Out of all the homes Robert's painting had been placed in, this museum had to be the least unbearable of them all. Unlike the noble houses from before, Robert could tell that this museum wasn't founded based on greed and was built as a place of appreciation.
Contrary to the belief repeated constantly by the tour guides that artists created so that their memories would be immortalized, Robert never painted with that expectation. If anything, he lived with the expectation of being forgotten, buried under the sands of time. When he was alive, he never accomplished anything noteworthy, at least in his eyes. All his paintings were created as a temporary escape from the bleak world that his childhood home suffocated him in. The only person he could imagine that would be willing to carry on his memory was his long-dead spouse.
Robert allowed his ghostly form to float so that he could gaze at the painting that tethered him to this world, a simple, yet elegant, painting of him dancing with a knight, his knight, laughing as he twirled with them by the pond. If he was the artist, {{user}} was the pigment of his paint, the light that brought clarity to his work, and the inspiration that fueled his process. The very last painting he made, the only one of his works left untitled, was a memory of their first anniversary. During the more somber nights, Robert would gaze at the smiling face of his beloved, untainted by the horrors of the war that had cruelly seized them from the living world.
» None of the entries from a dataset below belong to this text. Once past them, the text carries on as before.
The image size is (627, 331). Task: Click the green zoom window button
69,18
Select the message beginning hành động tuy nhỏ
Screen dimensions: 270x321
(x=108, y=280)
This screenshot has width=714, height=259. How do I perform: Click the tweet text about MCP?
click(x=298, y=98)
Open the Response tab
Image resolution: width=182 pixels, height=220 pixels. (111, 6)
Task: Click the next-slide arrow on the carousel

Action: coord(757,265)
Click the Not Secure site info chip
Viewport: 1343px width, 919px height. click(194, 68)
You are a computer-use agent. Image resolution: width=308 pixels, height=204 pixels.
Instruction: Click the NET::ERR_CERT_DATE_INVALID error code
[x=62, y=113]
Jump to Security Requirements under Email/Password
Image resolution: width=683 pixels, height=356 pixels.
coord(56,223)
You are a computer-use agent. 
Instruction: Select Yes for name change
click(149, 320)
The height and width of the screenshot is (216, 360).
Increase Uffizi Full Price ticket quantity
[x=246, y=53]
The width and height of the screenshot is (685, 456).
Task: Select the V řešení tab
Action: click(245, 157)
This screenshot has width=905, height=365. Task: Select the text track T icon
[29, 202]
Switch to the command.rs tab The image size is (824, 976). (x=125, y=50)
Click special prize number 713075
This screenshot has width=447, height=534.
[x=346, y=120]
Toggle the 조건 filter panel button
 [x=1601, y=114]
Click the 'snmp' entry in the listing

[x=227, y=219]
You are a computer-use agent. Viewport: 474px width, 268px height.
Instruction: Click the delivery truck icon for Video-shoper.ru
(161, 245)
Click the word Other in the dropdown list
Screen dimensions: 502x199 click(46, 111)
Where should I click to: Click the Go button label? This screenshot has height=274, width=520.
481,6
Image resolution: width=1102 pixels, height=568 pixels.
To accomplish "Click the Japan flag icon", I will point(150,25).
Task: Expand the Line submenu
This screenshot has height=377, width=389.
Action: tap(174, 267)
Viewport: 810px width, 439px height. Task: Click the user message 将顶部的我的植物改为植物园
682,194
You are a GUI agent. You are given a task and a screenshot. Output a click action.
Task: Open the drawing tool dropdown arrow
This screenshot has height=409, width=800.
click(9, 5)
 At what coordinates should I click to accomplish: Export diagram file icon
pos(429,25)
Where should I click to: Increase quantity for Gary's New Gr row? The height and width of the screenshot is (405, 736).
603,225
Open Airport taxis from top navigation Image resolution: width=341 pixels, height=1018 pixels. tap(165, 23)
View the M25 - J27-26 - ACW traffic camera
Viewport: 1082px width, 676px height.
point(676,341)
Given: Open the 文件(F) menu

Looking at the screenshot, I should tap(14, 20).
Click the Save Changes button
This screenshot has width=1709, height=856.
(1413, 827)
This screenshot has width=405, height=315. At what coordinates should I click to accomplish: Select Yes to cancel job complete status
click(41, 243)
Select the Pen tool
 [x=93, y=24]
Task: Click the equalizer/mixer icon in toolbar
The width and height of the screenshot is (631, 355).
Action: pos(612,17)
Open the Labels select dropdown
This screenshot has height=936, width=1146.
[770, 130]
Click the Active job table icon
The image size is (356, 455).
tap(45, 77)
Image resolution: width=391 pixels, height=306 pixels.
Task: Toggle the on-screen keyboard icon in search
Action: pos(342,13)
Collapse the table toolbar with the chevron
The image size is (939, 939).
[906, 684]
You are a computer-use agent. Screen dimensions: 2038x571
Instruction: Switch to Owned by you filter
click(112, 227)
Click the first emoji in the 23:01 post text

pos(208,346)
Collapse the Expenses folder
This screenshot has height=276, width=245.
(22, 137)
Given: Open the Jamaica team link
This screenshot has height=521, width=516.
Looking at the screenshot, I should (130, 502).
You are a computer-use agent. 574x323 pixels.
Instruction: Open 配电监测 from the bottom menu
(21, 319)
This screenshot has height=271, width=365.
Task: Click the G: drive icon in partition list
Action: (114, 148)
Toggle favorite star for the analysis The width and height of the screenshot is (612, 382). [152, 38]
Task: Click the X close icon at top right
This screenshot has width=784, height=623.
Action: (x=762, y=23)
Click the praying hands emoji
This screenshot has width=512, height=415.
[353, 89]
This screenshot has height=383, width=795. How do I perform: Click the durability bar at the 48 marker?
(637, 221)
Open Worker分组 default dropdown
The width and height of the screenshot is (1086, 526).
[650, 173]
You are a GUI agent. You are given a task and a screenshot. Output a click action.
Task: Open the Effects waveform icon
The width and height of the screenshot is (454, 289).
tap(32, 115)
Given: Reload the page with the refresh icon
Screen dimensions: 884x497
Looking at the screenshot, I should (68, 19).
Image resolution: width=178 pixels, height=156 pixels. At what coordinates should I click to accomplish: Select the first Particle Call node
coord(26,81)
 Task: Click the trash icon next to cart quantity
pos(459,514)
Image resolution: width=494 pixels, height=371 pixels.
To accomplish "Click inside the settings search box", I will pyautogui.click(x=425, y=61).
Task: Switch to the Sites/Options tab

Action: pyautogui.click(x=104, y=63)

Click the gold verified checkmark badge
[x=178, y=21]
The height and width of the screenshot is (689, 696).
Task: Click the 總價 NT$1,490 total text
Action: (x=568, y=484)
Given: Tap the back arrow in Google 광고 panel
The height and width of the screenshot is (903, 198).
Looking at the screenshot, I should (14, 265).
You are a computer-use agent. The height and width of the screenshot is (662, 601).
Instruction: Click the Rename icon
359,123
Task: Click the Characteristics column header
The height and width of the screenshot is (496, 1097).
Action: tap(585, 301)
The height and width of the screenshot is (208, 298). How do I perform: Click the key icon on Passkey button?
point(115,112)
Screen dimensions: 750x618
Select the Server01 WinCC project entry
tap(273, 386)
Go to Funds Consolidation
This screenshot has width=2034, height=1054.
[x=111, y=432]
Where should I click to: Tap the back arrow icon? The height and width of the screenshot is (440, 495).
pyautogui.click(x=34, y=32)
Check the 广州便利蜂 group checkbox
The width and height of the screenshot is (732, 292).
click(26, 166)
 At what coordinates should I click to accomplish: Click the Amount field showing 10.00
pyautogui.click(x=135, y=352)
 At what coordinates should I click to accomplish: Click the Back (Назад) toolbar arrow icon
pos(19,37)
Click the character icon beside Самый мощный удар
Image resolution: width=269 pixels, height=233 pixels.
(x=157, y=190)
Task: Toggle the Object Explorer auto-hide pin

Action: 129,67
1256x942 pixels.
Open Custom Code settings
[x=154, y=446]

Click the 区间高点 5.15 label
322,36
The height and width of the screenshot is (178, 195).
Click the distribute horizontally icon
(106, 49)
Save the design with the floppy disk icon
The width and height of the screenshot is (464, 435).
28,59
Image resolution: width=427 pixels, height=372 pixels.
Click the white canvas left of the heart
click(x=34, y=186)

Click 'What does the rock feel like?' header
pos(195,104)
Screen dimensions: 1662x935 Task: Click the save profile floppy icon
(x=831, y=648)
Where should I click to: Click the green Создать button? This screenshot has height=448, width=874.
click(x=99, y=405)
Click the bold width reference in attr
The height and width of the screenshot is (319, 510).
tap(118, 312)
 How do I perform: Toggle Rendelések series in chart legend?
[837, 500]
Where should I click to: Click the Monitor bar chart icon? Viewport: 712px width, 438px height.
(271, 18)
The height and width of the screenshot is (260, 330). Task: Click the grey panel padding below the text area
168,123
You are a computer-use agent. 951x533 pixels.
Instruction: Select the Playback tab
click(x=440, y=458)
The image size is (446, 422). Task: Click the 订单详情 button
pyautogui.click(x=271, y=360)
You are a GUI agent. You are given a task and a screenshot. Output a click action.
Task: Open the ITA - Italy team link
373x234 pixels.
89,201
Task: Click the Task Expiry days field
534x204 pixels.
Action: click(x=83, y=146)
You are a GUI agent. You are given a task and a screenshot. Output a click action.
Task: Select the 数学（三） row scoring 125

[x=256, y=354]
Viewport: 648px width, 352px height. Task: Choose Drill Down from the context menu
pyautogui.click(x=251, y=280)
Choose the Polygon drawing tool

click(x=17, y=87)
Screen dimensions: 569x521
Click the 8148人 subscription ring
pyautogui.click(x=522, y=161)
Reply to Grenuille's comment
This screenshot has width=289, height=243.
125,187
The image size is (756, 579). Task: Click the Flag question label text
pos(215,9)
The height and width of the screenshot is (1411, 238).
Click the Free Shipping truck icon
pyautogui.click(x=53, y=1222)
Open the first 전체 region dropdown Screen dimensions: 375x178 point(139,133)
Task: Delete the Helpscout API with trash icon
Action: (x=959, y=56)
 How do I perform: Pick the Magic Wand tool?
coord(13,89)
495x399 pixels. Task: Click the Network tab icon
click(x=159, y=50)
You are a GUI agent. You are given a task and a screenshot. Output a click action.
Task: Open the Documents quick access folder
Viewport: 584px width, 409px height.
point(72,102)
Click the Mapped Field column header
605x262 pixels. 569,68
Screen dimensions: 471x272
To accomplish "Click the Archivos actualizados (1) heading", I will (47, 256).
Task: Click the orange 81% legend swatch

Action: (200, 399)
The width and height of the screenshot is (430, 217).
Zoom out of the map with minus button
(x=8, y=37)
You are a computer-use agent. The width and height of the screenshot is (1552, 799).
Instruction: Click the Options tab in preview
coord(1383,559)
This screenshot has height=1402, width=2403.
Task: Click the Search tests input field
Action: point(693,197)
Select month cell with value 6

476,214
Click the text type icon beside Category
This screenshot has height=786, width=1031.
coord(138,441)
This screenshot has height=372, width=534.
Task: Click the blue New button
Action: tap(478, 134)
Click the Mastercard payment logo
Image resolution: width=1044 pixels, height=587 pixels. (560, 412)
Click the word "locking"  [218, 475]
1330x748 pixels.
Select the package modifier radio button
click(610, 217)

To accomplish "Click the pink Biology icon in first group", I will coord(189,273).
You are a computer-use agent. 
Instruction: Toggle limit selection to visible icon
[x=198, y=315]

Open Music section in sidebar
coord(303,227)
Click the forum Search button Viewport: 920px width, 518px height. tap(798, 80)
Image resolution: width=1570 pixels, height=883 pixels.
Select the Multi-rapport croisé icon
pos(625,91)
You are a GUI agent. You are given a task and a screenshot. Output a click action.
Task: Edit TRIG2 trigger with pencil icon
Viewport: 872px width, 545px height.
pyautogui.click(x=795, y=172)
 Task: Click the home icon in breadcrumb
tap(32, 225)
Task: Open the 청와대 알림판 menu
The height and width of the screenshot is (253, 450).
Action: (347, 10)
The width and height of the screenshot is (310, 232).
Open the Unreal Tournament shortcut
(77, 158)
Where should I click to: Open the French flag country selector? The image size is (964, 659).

The sound of a flashlight switch snapped Robert out of his thoughts and he quickly made himself invisible. Vaguely, he remembered hearing about a new night guard that was supposed to be taking shifts. What he didn't expect was to see the face of his past lover, carefully inspecting the halls.
Floating carefully, he approached them. "{{user}}? It's me-" the painter didn't know if the night guard recognized him, but he couldn't care for propriety, not when the face he'd only seen on painting was now staring back at him in the flesh.